GOAL:
Substitute "breadth" for "width" everywhere in the material below and write it out again with nothing else changed, leaving out the pictures.

Word and item position data
• • • • • • •
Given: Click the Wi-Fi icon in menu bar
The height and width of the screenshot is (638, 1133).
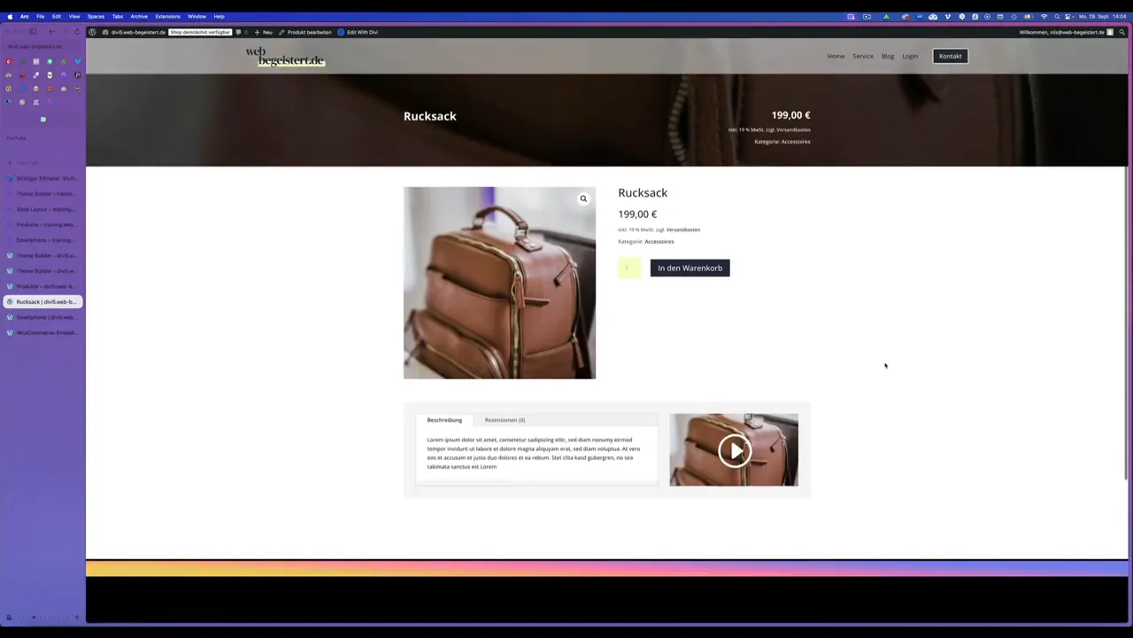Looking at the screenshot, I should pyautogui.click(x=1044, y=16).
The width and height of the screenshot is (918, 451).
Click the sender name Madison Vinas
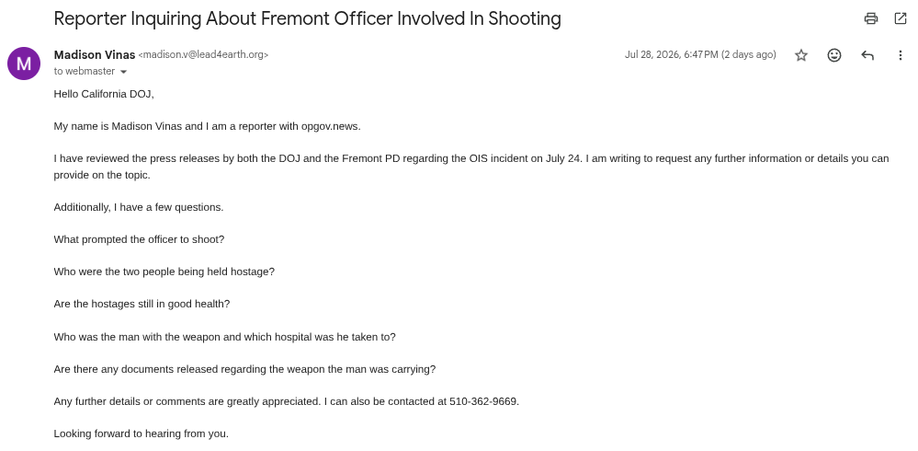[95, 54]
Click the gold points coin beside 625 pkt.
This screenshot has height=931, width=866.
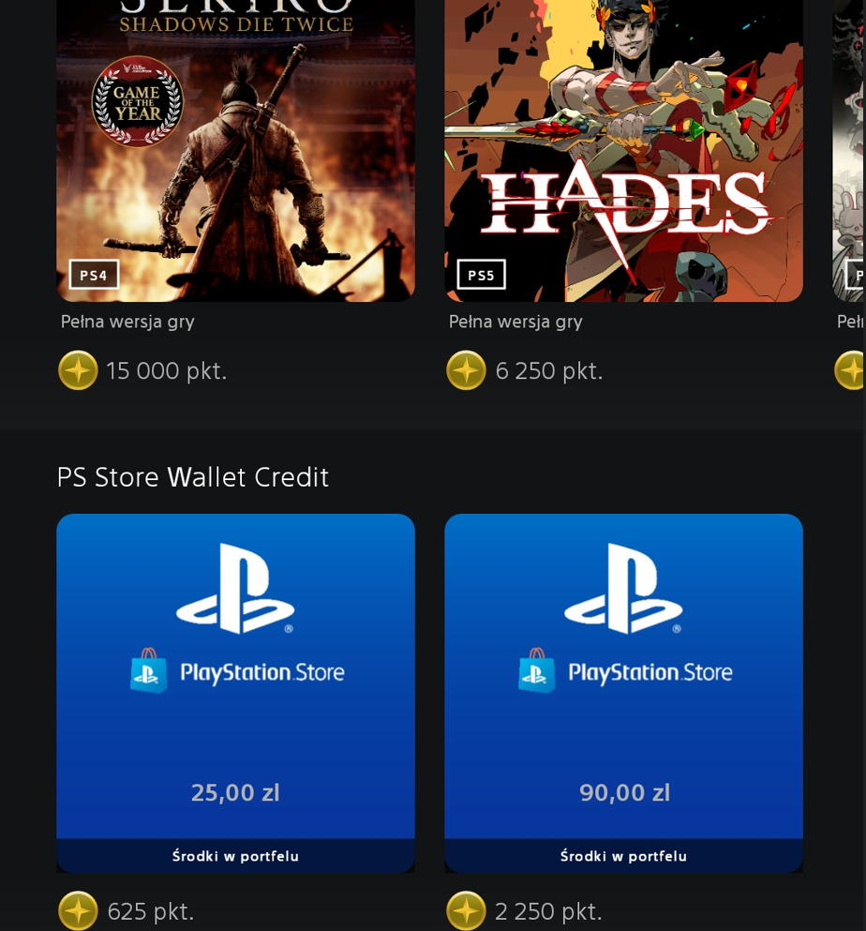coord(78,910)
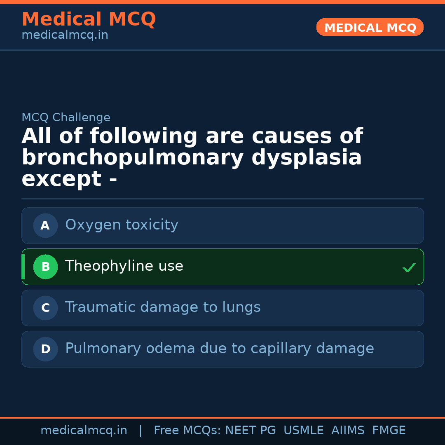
• • • • • • •
WORKED ANSWER:
Given: Click the Wi-Fi icon in menu bar
The height and breadth of the screenshot is (638, 1133).
Looking at the screenshot, I should pyautogui.click(x=1044, y=16).
The breadth and height of the screenshot is (918, 451).
Click the sender name Madison Vinas
[95, 54]
Click the gold points coin beside 625 pkt.
This screenshot has height=931, breadth=866.
coord(78,910)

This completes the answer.